Saves are **atomic** on POSIX: writes to `.hdmx.tmp` then `os.replace()`.

---

## API reference

### `HadaMaxIndex(dim, bits=4, seed=0, use_prod=False)`

| Parameter  | Type  | Default | Description |
|------------|-------|---------|-------------|
| `dim`      | int   | —       | Embedding dimension |
| `bits`     | int   | 4       | Bits per coordinate (2, 3, or 4) |
| `seed`     | int   | 0       | Rotation seed — must match at build and query time |
| `use_prod` | bool  | False   | Enable QJL unbiased estimator (requires bits ≥ 3) |

### Methods

```python
idx.add(id, vector)                    # Add one vector
idx.add_batch(ids, vectors)            # Add N vectors (50x faster than loop)
idx.delete(id) -> bool                 # Remove by id, O(1) lookup
idx.search(query, k=10) -> list        # [(id, score), ...] descending
idx.save(path)                         # Atomic binary save
HadaMaxIndex.load(path)                # Load from .hdmx file
idx.stats() -> dict                    # Compression / memory info
len(idx)                               # Number of stored vectors
```

---

## Relation to TurboQuant / PolarQuant

`hadamax` implements the core compression pipeline from:

> Zandieh, A., Daliri, M., Hadian, A., & Mirrokni, V. (2025).
> **TurboQuant: Online Vector Quantization with Near-optimal Distortion Rate.**
> *ICLR 2026.*  arXiv:2504.19874.

The same algorithm was published concurrently under the name "PolarQuant" at AISTATS 2026.  Both names were already taken as PyPI packages; `hadamax` = **Hada**mard + Lloyd-**Max**, named after its two core operations.
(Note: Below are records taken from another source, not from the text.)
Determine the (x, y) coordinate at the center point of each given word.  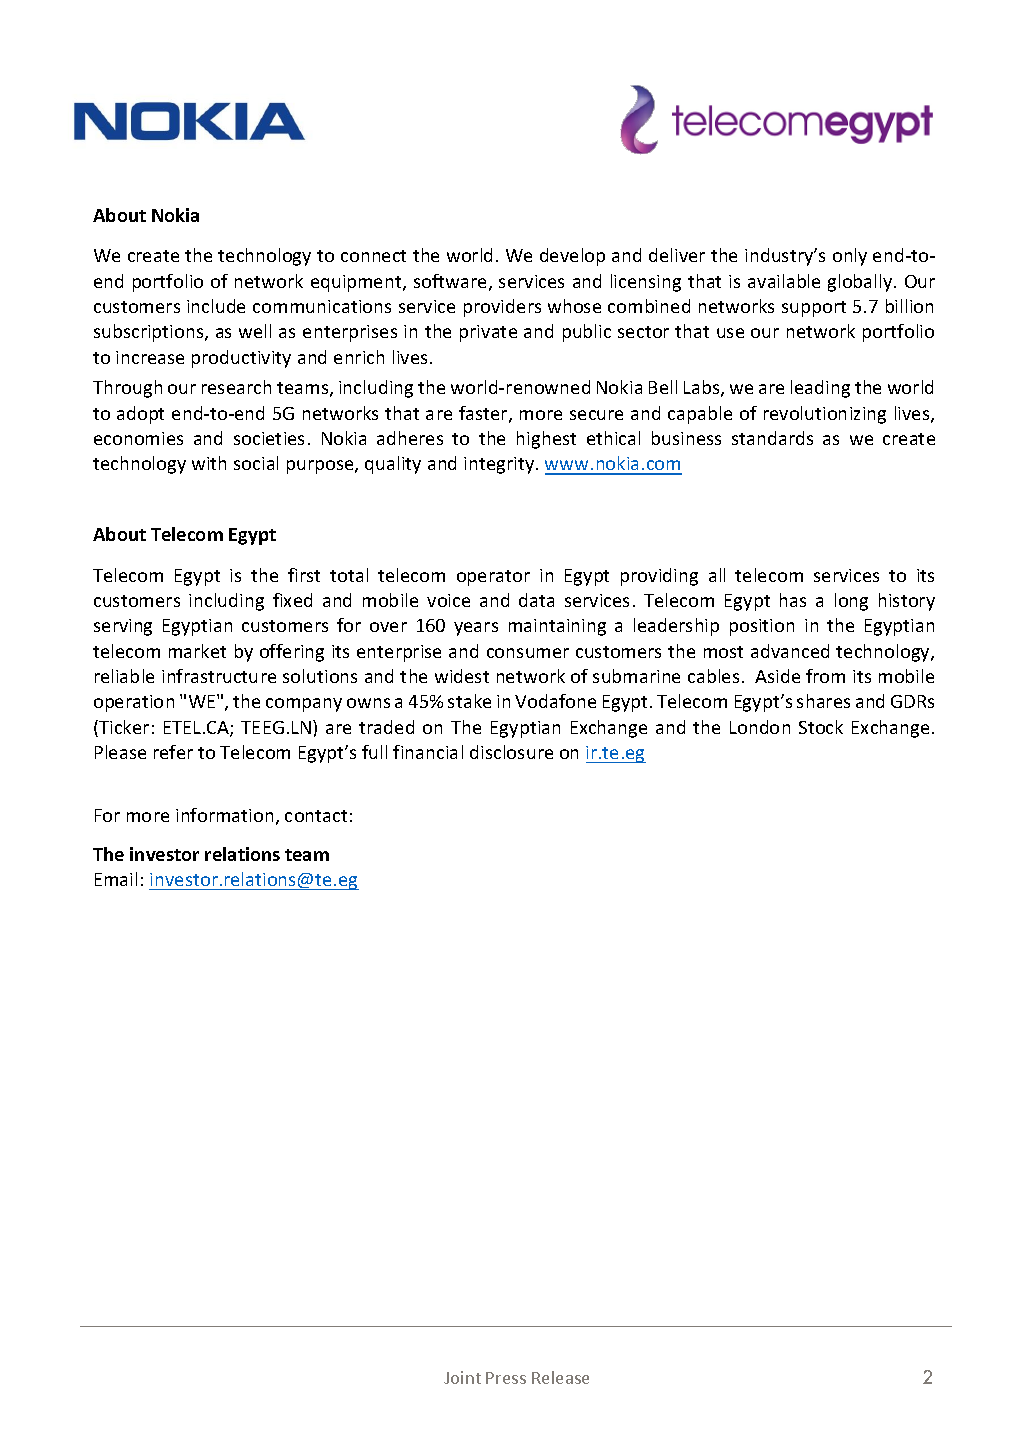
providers (502, 308)
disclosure (511, 752)
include (216, 306)
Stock (821, 727)
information (224, 815)
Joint (462, 1377)
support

The key contributions of `hadamax` over the reference paper code:
- **No scipy**: codebooks are hardcoded, eliminating the only heavy dependency
- **Batch WHT**: single $O(n \cdot d \log d)$ call for bulk inserts
- **Float16 cache**: centroid expansions stored in half precision, ~2× faster matmul on modern hardware
- **O(1) delete** via `_id_to_pos` dict + position compaction
- **Atomic persistence**: `.hdmx.tmp` → `os.replace()` pattern
- **Backward-compatible file format**: v1/v2 both loadable

---

## Installation

```bash
pip install hadamax
```

**Requirements:** Python ≥ 3.10, NumPy ≥ 1.24.  No other runtime dependencies.

For development:
```bash
git clone https://github.com/stffns/hadamax
cd hadamax
pip install -e ".[dev]"
pytest tests/ -v
```

---

## License

MIT © 2025 Jayson Steffens.  See [LICENSE](LICENSE).

The TurboQuant algorithm is described in arXiv:2504.19874 by Zandieh et al. (Google Research / ICLR 2026).  This package is an independent implementation.